Sunday, June 26, 2016

Who Really Are The "British"?

At one level this is a trivial question with an easy answer.  A British person is a citizen of Great Britain, whose more formal and official name is the United Kingdom, or UK for short. That should be the end of that, and the recent vote vote by citizens of Great Britain (I think permanent residents may also have been allowed to vote) to leave the European Union, the "e," arguably reinforced the meaningfulness of this identity, especially in regard to the broader alternative of being a "European."

But then we have this problem that this vote appears to be stirring up divisions within these British people, with the Scottish in particular having voted strongly against the majority outcome, resulting in renewed pressure to have another referendum on Scottish independence, for them to cease to be citizens of Great Britain, arguably to cease to be "British."  Is this identity then much more fragile than we might think  it  is?  This gets pushed further in that people in Northern Ireland also voted to Remain, although not by as large a margin as did the Scots, 56% rather than 62%.  The Welsh went with the national majority, indeed mirroring it closely at 52%, with the English making that the national average by more strongly supporting Leave and offsetting the Remain majorities in Scotland and Northern Ireland, with this even more  strongly the case in more rural parts of England as London went strongly for Remain, almost as strongly as did Edinburgh and Glasgow in Scotland.  There seem to be some pretty sharp divisions on this among the main identifiable sub-groups among the British.

This then suggests that we should take this internal division and apparent lack of agreed upon identity a bit more seriously.  The word "British" comes from the word "Britain," which while often used as a short hand name for the entire nation, the United Kingdom, more specifically means the island of Britain, large island to the east of the island of  Ireland. That the UK is "Great" Britain is partly because it involves more than just the people on that island, most notably the Northern Irish, as well  as those on other much smaller islands such as Lewis (birthplace of Donald Trump's mother) where Scottish Gaelic is still spoken, and the Isle of Man, where the now-extinct language of Manx was spoken, related to Irish and Scottish Gaelic (and where the cats without tails come from),among some others.  Thus being a British citizen includes people not living on the island of Britain.

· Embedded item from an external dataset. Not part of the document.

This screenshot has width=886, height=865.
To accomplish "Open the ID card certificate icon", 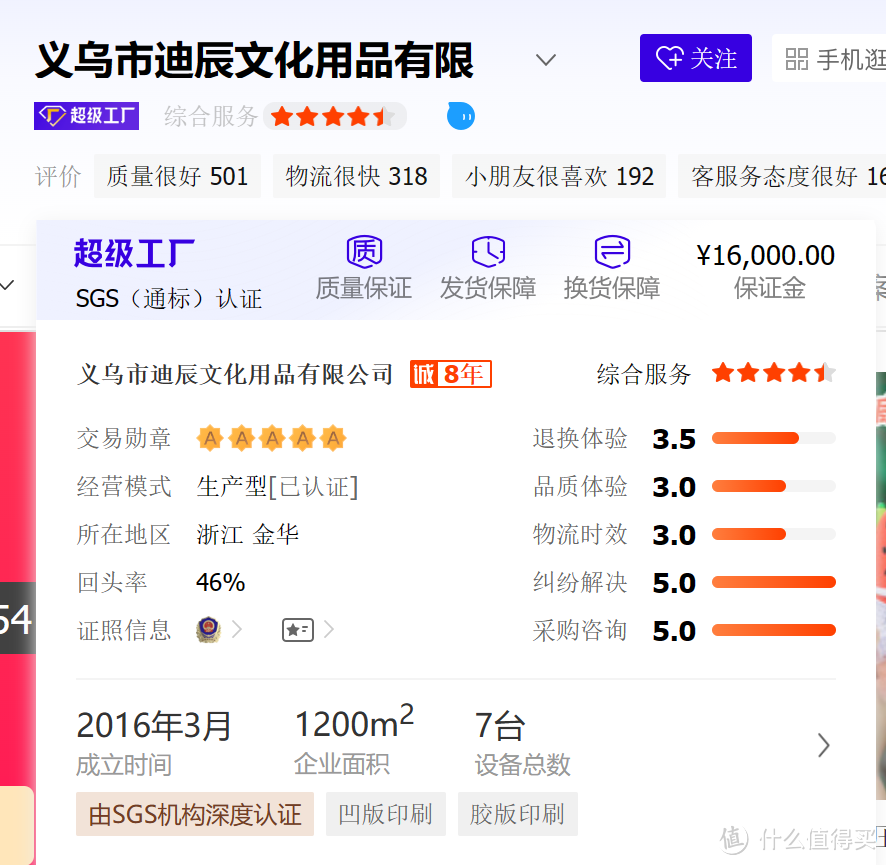I will click(x=297, y=630).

The name "Britain" itself is quite old, going back to at least the Roman period, when those living on the island, or at least in the part of it ruled by the Romans, were known as the "Brythons."  However,  that proves to have involved a narrower group than those who live there now,  not including the people now in Scotland who were called the "Picts" by the Romans, although they never viewed themselves as a group and identified themselves by tribal group names constituting sub-groups of themselves.  That Scotland itself is sub-divided is clear in the division between the Highlands, where one is more likely to find people who can speak Gaelic, the language of people who invaded from Ireland several centuries after  the Romans stopped ruling in the southern part of the island of Britain, the Romans having built Hadrian's Wall to protect the zone they ruled and full of Brythons largely to keep out the troublesome Picts, who reportedly painted themselves blue.  Modern Scots are descended from ancient Pictish tribes, but also with this Irish Gaelic ancestry in the Highlands, as well  as Viking ancestry, and Anglian ancestry in the Lowlands (Lowland Scottish fishermen reportedly can communicate easily with Frisian ones from the Netherlands, the Frisian language supposedly close to Old English).   Yes, the Lowland Scots have serious English ancestry.

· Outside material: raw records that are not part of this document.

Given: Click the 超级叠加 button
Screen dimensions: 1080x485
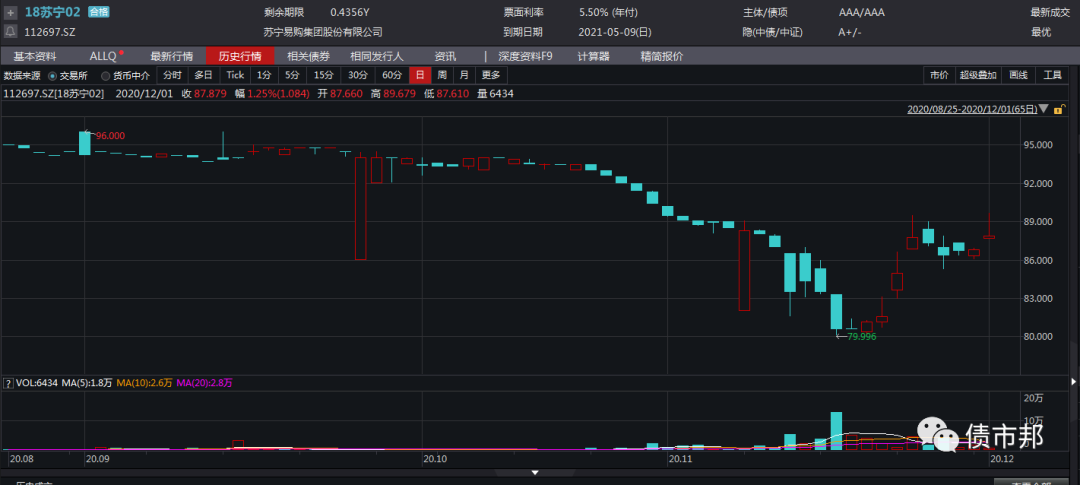Looking at the screenshot, I should 978,75.
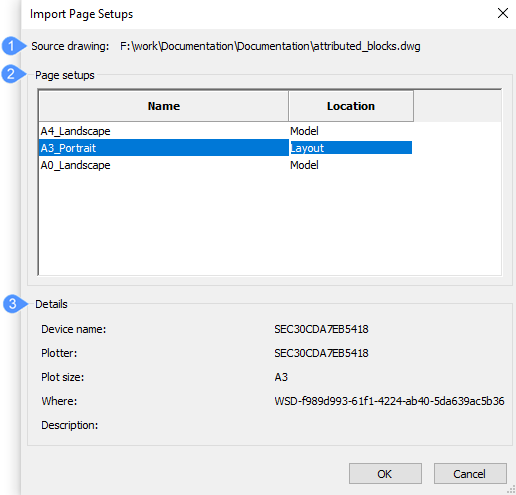Click the resize grip at dialog corner
The height and width of the screenshot is (495, 516).
pos(511,490)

As for those original British, the "Brythons" who were ruled by the Romans, they lived in what is now England.  But the language that the spoke was an ancestor to the modern Welsh language.  Perhaps this is why the vote totals in Wales on Brexit so closely corresponded to the overall totals in Great Britain as a whole.  However, clearly the modern Welsh are distinct from the Scottish, the Northern Irish (or "Scotch-Irish" as they are called in the US), not to mention the modern English.  After all, Welsh is a Celtic language, if one more closely related to Breton spoken in northwestern France, as well as the now dead Cornish language, once spoken in Cornwall in the very southwestern most part of modern England, than to the Gaelic languages that came out of the island of Ireland.  These modern Welsh are not all that closely related to the modern English, who now  occupy the territory once occupied by the Roman-ruled Brythons, ancestors of the modern Welsh.

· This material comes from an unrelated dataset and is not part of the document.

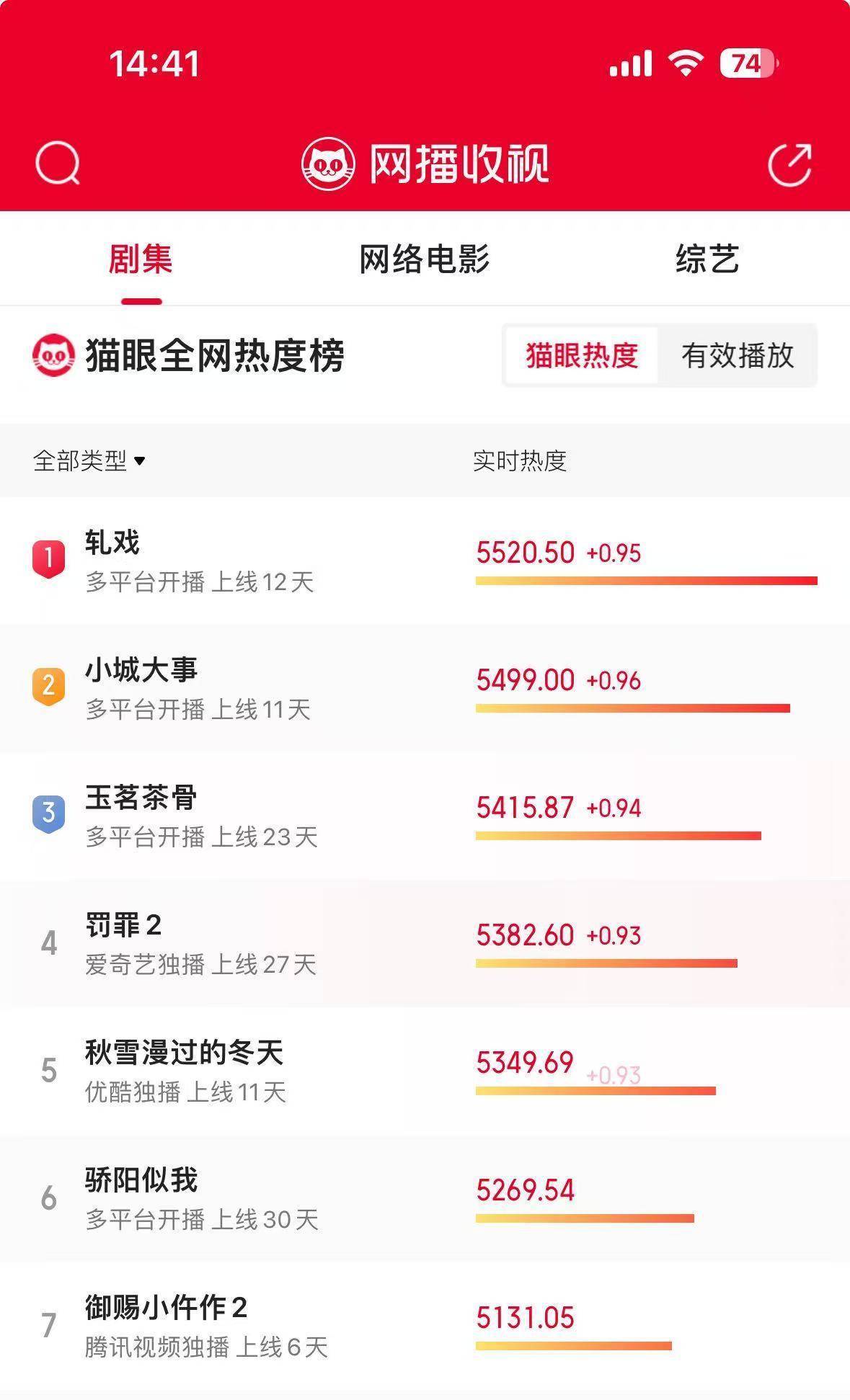The image size is (850, 1400).
Task: Open the 小城大事 drama entry
Action: pyautogui.click(x=141, y=670)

As it is, English not a Celtic language, although having many Celtic loan words in it,but mostly a Germanic  one, related to modern Frisian as noted above, although also now with many loan words from Latin languages as a result of the Norman Conquest in 1066 and all  that.  The Germanic Anglo-Saxons (who also included the Jutes from Denmark who mostly ended up in Kent in the southeastern most part of England) invaded the island of Britain around and especially after the removal of Roman rule of  what is now  England and Wales, pushing the Celtic-speaking Welsh westwards into modern Wales, although also certainly killing many of them and intermarrying with some of their women to create the modern English.  We indeed have some complicated migrations and wars that lie behind the identities of  the main modern groups that inhabit both the island of Britain as well as the nation of Great Britain, not getting into all the groups that have arrived more recently ranging from Jews from Central Europe through Hindus from India and Muslims from Pakistan to Polish plumbers especially recently under the auspices of the European Union, from which the English in particular seem so keen on leaving, much more so than their fellow "British" in the Celtic fringe.

So we have it that the modern British are a bunch of sub-groups, ones that do not intermarry or mingle all that much, except maybe in London and a few other large cities.  At some deeper level there really are not many "British" in Great Britain in the sense of people who are the descendants of fully intermarried members of these older constituent sub-groups who are very much aware of their identities, with this awareness if anything being heightened by their different attitudes towards this Brexit vote.  This vote has if anything undermined what it means to be "British," even as it supposedly reinforces it.  Indeed, quite a few observers are noting that this vote was really about the English asserting themselves, with those rural parts especially in the north and east often called "Little England" being the most strongly pro-Brexit parts of Great Britain of all.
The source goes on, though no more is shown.